Given request
Print the lines below word for word, and leave the pictures out.

Dataset records
+++++
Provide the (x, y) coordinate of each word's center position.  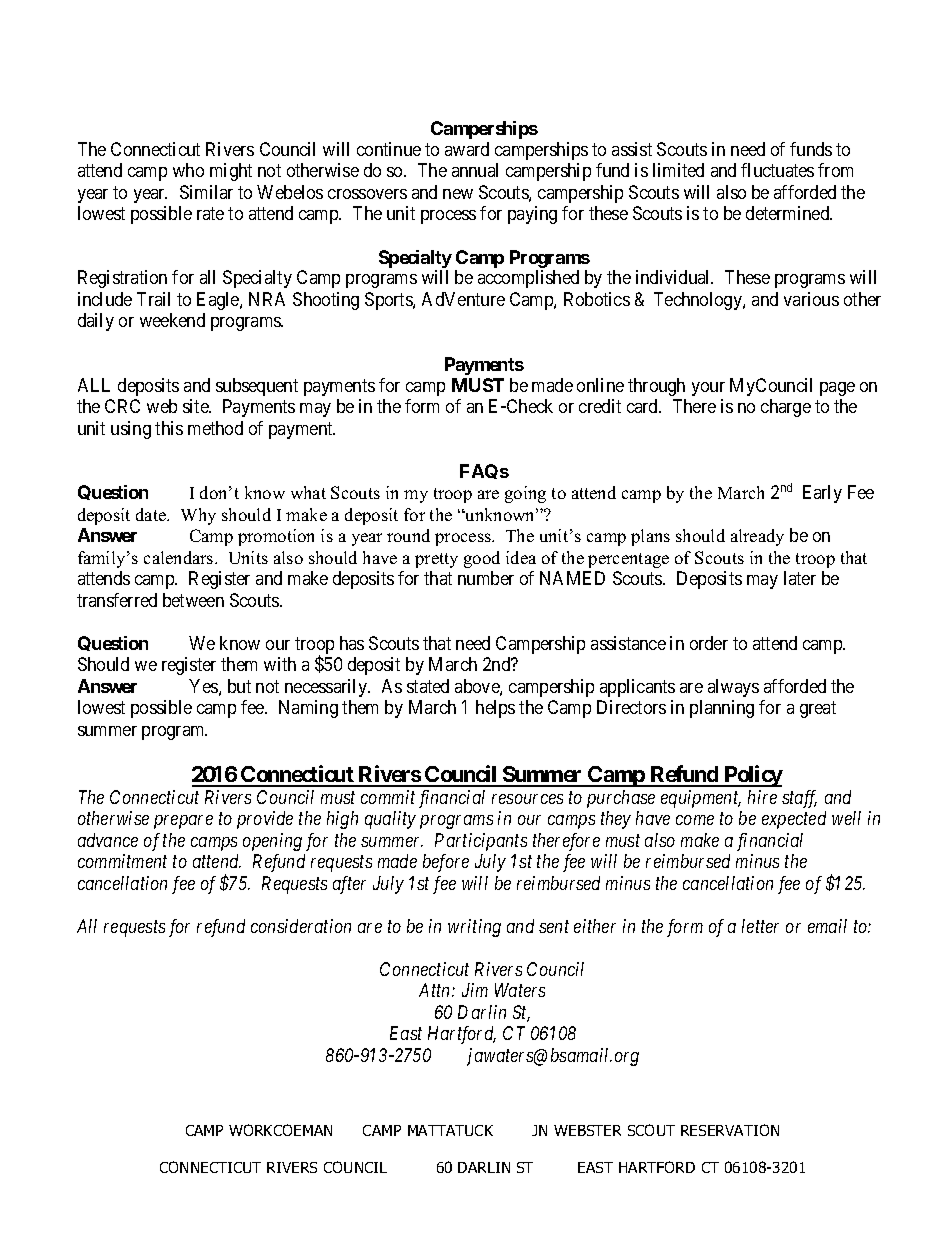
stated (428, 686)
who (188, 170)
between (193, 600)
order (709, 643)
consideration (301, 926)
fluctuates (777, 170)
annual (475, 170)
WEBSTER (587, 1130)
+++++
Expected answer
Provide the (x, y) coordinate of each word's center position.  
stated (428, 686)
who (188, 170)
between (193, 600)
order (709, 643)
consideration (301, 926)
fluctuates (777, 170)
annual (475, 170)
WEBSTER (587, 1130)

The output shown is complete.